*PROBLEM TO WORK ON:*
For the records below, please print exactly and only the lines from the one with "344x166 pixels. Task: Collapse" down to the one with "Click the help icon next to Alias", both ends included, omitting the pictures.
PROVIDED MATERIAL START
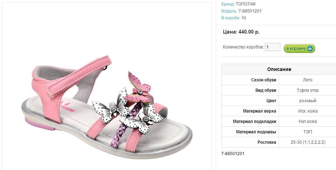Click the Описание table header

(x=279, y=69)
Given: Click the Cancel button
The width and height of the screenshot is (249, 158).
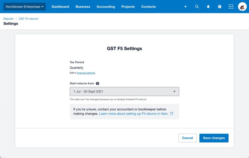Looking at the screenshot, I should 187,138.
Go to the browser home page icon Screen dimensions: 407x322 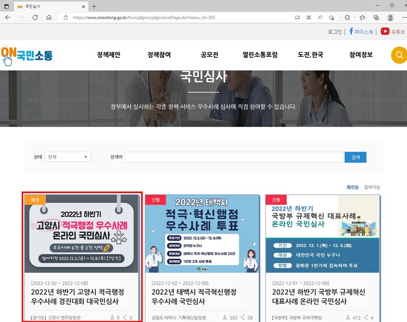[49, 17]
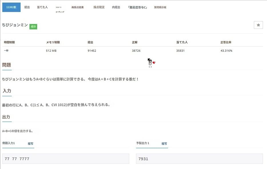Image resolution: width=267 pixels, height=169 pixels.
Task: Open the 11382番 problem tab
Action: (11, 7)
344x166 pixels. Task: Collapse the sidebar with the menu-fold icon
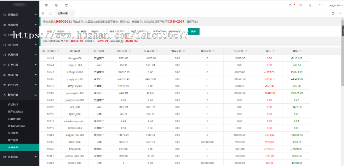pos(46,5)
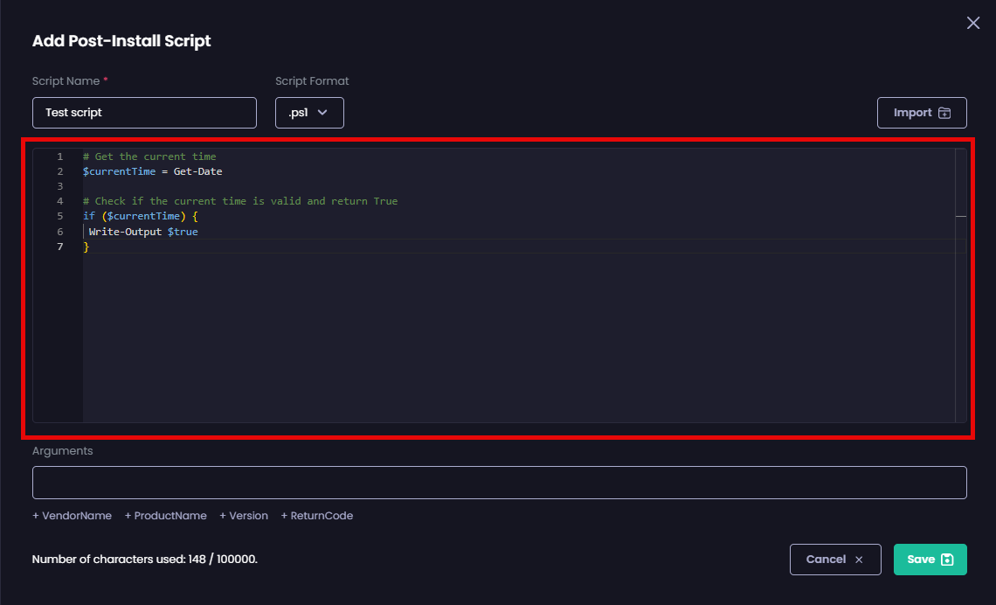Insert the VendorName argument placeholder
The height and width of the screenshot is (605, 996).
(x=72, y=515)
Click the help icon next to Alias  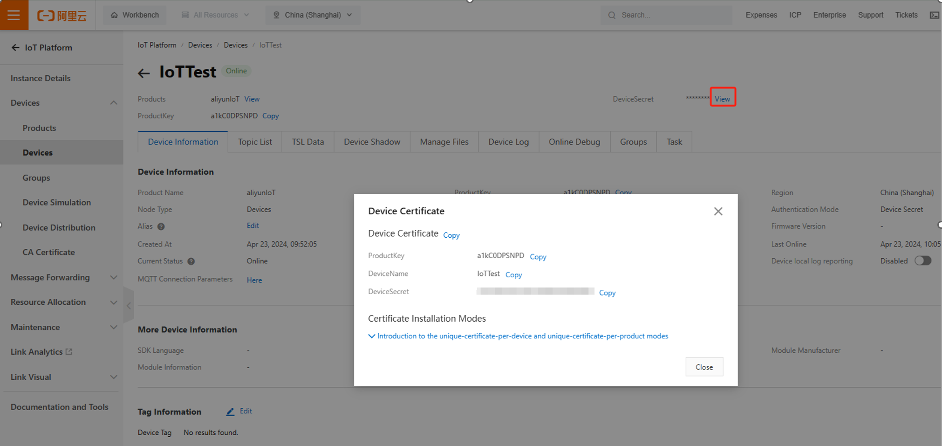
PROVIDED MATERIAL END
PROVIDED MATERIAL START
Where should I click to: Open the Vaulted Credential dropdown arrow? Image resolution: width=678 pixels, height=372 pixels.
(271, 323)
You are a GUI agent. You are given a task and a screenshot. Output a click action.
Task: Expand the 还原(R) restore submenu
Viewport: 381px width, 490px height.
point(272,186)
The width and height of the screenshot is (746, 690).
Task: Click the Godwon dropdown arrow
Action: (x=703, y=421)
PROVIDED MATERIAL END
PROVIDED MATERIAL START
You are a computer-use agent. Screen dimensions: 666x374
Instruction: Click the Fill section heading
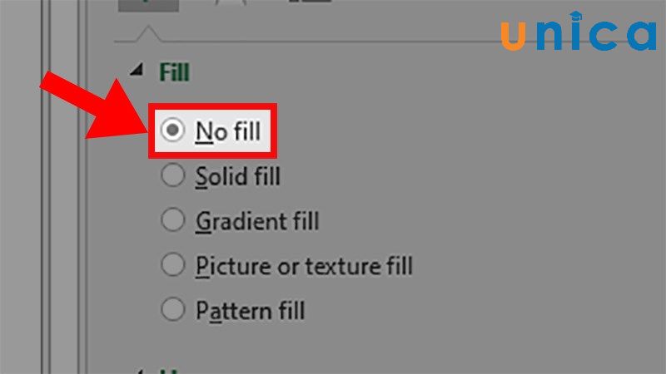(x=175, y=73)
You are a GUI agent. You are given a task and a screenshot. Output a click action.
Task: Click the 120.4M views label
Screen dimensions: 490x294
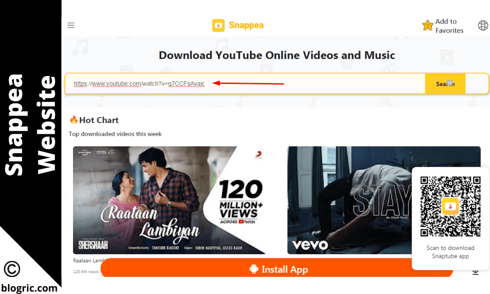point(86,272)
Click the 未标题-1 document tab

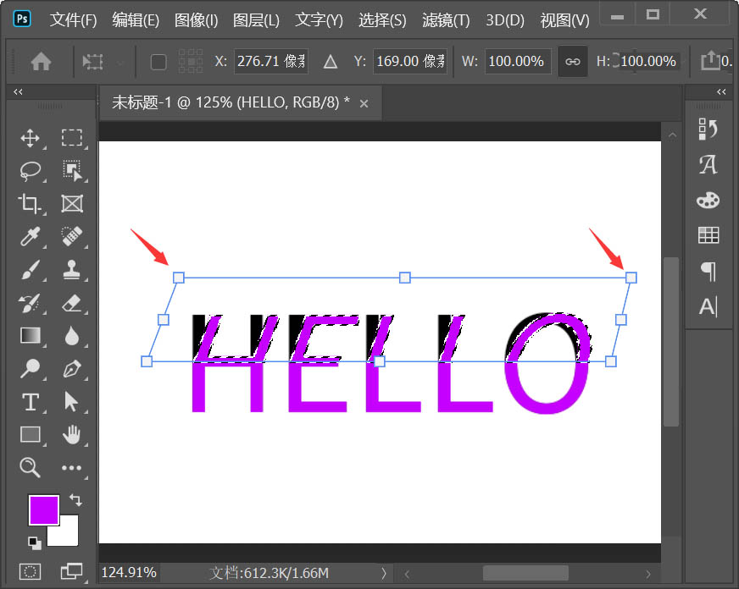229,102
PROVIDED MATERIAL END
*ANSWER TO THE PROBLEM:*
344x166 pixels. Task: Collapse the sidebar with the menu-fold icon
pos(46,5)
Insert the VendorName argument placeholder
The height and width of the screenshot is (605, 996).
(x=72, y=515)
Click the help icon next to Alias  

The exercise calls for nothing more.